Curiously, on the facts above, the IRS simply concluded that the contract “does not meet all the conditions of the safe harbor”. The decision does not say why. We are left to guess, and the process of elimination is really the only way to do it. Continuing the interpretative approach taken by the IRS in the PLRs under Rev. proc. 97-13 to contracts that did not quite meet a safe harbor, the IRS used the elements of the safe harbor under Reverend Proc. 2017-13 as a practical tool in determining whether the contract in this decision resulted in private commercial use based on all facts and circumstances.

However, if you follow how the PLR ​​dutifully runs through the elements of the safe harbor as a guide for testing facts and circumstances, it superficially appears that all of the elements of the safe harbor are satisfied. Even though the PLR ​​ends on a happy note, bringing the transmitter to the same place with the test of facts and circumstances that perhaps he should have been able to reach through the safe harbor, he us It remains to be speculated what was missing – why ‘Does the contract satisfy the safe harbor as such, if it satisfies all the elements as applied by the test of facts and circumstances?

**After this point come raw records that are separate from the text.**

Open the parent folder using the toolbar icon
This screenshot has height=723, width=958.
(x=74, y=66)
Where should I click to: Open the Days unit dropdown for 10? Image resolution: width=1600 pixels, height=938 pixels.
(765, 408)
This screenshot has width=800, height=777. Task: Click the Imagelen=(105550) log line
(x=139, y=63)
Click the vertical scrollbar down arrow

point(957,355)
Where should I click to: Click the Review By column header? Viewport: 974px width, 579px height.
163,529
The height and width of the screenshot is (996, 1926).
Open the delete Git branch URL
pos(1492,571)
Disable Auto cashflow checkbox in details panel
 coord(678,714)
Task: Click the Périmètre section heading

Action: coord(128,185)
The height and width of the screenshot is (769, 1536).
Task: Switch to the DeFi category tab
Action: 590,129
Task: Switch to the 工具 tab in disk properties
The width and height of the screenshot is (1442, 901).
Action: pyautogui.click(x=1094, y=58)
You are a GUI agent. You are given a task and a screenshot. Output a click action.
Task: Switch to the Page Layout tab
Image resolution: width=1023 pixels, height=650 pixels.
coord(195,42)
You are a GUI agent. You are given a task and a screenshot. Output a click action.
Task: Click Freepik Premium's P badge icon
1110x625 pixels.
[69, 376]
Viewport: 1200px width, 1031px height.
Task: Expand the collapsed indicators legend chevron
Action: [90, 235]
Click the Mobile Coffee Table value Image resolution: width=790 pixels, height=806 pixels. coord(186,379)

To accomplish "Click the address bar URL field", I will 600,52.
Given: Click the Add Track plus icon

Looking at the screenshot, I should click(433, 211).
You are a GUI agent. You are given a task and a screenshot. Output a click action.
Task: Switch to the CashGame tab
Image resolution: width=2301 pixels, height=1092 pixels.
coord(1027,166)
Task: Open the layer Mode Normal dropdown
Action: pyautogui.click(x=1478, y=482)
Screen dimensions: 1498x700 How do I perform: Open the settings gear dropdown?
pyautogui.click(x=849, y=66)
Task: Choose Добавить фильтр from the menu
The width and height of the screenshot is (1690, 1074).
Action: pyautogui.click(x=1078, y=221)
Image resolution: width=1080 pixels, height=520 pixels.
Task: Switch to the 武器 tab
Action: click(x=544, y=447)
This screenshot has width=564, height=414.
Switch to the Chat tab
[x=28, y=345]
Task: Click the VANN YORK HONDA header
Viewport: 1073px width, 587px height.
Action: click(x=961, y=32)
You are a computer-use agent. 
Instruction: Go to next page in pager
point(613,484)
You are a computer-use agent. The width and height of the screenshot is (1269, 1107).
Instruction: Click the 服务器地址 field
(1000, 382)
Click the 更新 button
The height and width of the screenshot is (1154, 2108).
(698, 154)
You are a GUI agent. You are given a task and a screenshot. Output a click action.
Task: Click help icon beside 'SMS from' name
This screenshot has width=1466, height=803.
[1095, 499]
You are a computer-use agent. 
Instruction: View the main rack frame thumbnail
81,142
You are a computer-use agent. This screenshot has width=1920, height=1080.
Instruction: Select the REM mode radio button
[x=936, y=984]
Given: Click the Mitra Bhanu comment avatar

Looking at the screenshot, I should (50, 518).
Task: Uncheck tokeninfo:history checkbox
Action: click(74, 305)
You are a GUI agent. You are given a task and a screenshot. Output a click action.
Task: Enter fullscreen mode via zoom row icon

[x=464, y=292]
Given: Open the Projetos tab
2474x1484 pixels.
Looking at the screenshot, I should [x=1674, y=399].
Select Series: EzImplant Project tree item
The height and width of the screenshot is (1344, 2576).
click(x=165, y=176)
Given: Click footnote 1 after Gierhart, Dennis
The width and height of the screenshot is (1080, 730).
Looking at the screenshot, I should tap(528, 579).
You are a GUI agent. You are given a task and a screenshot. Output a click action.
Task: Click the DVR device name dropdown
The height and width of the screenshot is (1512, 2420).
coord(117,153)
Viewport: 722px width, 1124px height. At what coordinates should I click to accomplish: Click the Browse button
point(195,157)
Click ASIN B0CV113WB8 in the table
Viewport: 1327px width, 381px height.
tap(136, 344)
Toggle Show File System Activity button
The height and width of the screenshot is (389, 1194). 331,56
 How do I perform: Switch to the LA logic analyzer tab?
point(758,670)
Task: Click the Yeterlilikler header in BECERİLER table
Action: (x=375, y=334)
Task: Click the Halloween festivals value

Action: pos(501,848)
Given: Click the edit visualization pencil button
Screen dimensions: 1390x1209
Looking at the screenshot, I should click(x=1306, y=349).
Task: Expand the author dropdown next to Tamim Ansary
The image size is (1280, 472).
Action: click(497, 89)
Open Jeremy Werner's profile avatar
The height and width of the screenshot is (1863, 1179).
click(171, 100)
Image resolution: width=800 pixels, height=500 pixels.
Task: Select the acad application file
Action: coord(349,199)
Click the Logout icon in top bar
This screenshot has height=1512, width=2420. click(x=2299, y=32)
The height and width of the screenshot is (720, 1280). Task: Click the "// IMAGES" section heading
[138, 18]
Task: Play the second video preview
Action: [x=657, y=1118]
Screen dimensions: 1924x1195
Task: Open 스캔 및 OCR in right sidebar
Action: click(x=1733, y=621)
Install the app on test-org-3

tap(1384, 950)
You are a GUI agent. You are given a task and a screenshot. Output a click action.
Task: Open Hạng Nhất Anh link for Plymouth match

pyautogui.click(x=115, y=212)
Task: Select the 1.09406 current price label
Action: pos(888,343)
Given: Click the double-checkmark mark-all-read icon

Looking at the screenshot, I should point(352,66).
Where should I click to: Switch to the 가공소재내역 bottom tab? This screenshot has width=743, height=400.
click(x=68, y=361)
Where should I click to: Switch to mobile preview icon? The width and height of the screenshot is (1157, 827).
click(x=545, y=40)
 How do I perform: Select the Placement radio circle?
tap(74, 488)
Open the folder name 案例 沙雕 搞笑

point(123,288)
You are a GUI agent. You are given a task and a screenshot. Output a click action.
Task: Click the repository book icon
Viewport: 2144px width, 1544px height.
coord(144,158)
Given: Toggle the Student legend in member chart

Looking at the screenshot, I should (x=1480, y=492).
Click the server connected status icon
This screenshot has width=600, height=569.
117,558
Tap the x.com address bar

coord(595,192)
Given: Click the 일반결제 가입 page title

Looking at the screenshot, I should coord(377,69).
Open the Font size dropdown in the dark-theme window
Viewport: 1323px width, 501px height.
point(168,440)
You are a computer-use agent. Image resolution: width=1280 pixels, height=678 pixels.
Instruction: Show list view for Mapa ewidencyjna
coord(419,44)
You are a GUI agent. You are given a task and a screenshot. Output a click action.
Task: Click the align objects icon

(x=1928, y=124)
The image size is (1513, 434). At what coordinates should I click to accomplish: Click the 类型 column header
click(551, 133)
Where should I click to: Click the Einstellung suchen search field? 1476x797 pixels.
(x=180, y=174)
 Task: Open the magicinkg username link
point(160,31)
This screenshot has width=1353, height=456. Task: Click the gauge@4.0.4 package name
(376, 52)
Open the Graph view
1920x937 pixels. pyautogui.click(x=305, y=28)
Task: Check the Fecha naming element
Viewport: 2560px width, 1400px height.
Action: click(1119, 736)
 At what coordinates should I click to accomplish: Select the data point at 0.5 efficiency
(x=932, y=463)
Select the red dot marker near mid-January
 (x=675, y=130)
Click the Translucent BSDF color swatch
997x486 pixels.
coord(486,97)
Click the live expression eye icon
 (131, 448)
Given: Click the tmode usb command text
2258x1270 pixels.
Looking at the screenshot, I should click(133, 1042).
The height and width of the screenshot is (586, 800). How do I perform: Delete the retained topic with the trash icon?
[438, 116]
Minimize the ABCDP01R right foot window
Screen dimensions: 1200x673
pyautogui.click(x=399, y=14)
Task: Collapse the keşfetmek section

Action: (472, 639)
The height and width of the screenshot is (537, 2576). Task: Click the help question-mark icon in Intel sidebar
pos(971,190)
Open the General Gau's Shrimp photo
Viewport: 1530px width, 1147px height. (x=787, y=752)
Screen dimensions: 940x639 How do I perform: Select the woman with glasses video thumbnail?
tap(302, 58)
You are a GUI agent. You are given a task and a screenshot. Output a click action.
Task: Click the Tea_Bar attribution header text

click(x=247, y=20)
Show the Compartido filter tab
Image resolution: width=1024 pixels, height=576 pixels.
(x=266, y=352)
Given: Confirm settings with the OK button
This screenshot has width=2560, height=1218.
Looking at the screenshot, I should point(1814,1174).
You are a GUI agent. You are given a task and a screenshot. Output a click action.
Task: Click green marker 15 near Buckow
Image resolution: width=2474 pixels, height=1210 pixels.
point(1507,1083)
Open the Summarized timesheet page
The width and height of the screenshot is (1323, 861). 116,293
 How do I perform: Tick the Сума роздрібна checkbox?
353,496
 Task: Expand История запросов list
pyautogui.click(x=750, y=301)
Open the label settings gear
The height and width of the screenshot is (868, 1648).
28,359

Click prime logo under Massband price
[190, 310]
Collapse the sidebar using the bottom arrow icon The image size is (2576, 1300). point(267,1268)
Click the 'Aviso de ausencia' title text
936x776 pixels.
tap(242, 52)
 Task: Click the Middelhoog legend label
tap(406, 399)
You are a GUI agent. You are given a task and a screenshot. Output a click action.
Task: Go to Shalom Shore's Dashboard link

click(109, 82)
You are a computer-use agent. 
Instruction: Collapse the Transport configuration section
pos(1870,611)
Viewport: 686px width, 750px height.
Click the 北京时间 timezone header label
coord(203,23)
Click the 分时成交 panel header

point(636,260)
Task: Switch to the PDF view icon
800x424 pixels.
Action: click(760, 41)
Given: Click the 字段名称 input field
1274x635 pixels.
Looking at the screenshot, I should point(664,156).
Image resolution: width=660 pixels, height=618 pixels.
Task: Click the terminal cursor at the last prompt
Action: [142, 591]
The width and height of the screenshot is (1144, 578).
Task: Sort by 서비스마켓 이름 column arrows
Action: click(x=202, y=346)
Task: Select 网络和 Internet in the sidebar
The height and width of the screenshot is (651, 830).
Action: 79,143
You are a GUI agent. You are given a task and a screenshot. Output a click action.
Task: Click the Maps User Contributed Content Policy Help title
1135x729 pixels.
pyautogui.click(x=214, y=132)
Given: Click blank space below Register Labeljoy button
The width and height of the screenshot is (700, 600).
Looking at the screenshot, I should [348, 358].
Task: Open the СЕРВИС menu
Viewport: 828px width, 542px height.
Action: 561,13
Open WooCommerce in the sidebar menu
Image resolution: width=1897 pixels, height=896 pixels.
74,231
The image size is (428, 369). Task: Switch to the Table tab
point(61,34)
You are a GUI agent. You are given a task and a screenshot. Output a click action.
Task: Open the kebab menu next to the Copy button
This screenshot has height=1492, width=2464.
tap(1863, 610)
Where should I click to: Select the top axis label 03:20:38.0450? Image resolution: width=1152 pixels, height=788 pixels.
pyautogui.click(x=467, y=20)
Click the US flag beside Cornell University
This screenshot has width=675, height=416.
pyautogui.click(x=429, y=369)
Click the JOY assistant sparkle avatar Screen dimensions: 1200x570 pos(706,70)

Could this be because the service provider has not “agreed that it is not entitled to take and will not take any tax position inconsistent with being a Services ? The PLR’s analysis simply notes that the “[s]The school has no right and will not take any fiscal position inconsistent with being a service provider”, which is not quite the same as agreeing not to take such position in the written terms of a contract. Or, instead, even more bizarrely, did the IRS rule that the contract violated safe harbor because there was no compensation under the agreement? The PLR ​​notes that Safe Harbor requires that “payments to the service provider under the contract shall be reasonable compensation for services rendered” and that under the contract, “there is no payment of compensation”, which, once again, is not quite the case. same thing.

In some previous posts, we questioned if there was anything left of the test of facts and circumstances after Reverend Proc. 2017-13 stuffed most of the content that previously existed in the Safe Harbor facts and circumstances test. This decision seems to be the atomic particle that still exists on the periphery of the Venn diagram between the test of facts and circumstances and Rev. proc. 2017-13.